_REQUIREMENT:_ Hand back all records exactly, pictures omitted.

☆ ☆ ☆ ☆ ☆

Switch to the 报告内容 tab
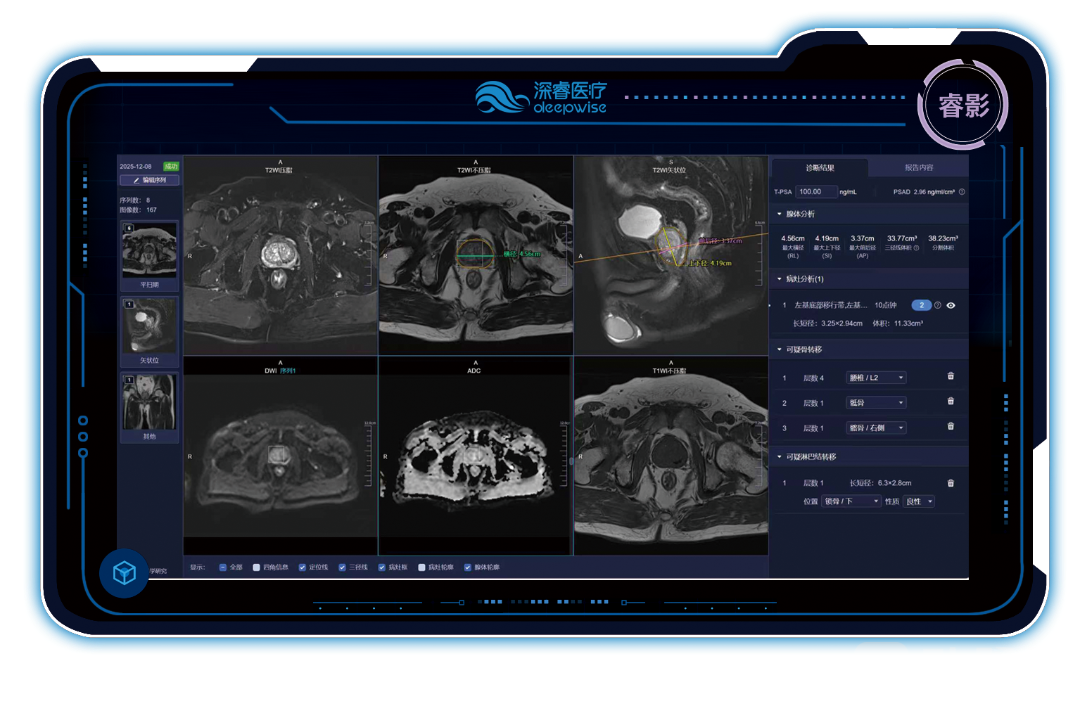 tap(918, 168)
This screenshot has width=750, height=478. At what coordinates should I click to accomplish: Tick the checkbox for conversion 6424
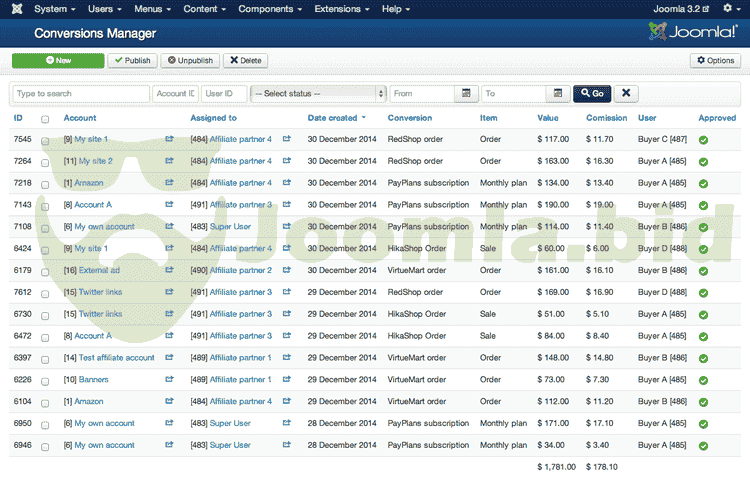(45, 249)
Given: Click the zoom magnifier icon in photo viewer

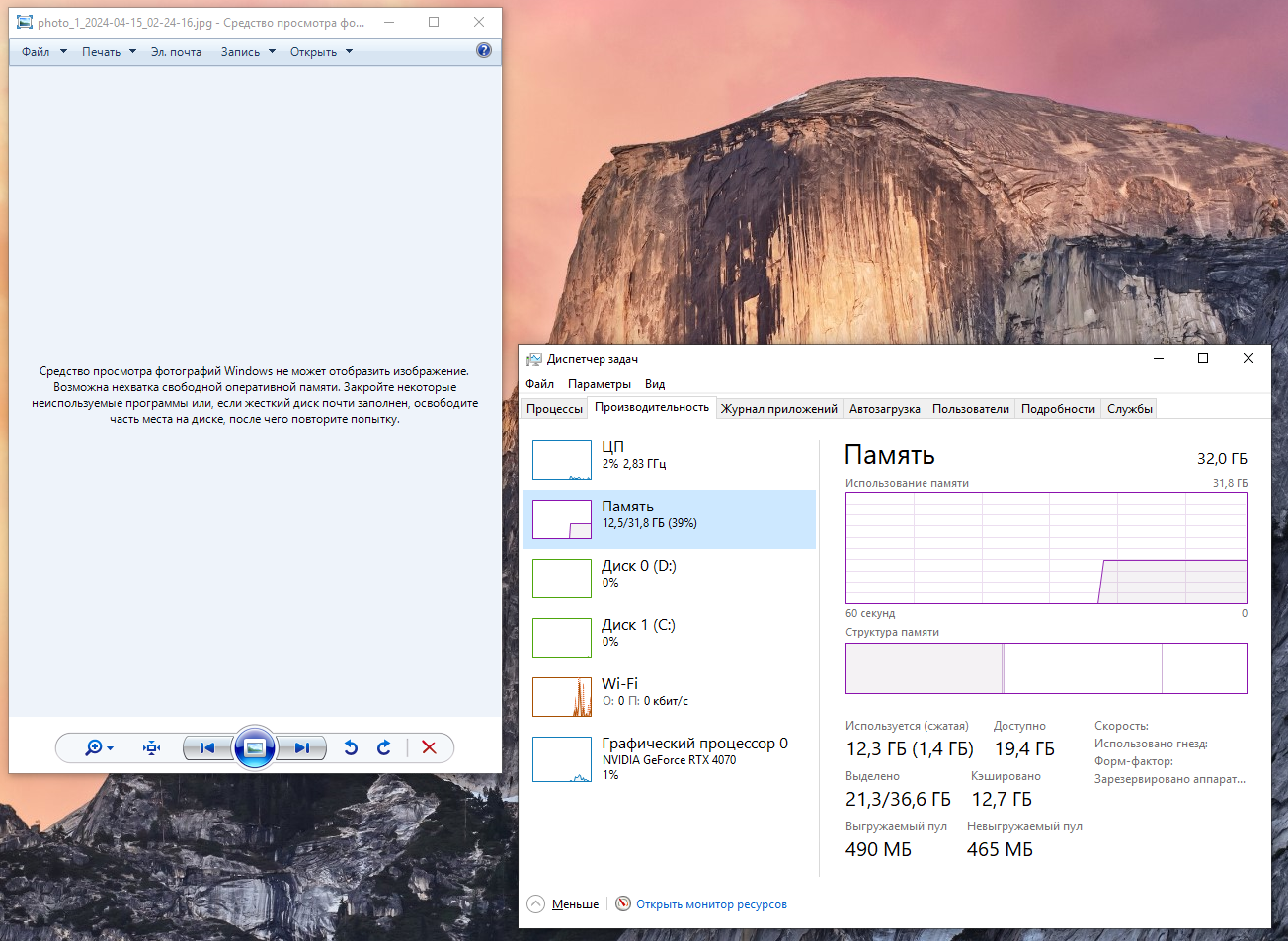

☆ ☆ ☆ ☆ ☆

_WRITTEN RESPONSE:_
Switch to the 报告内容 tab
 tap(918, 168)
This screenshot has width=750, height=478. At what coordinates should I click to accomplish: Tick the checkbox for conversion 6424
(45, 249)
Given: Click the zoom magnifier icon in photo viewer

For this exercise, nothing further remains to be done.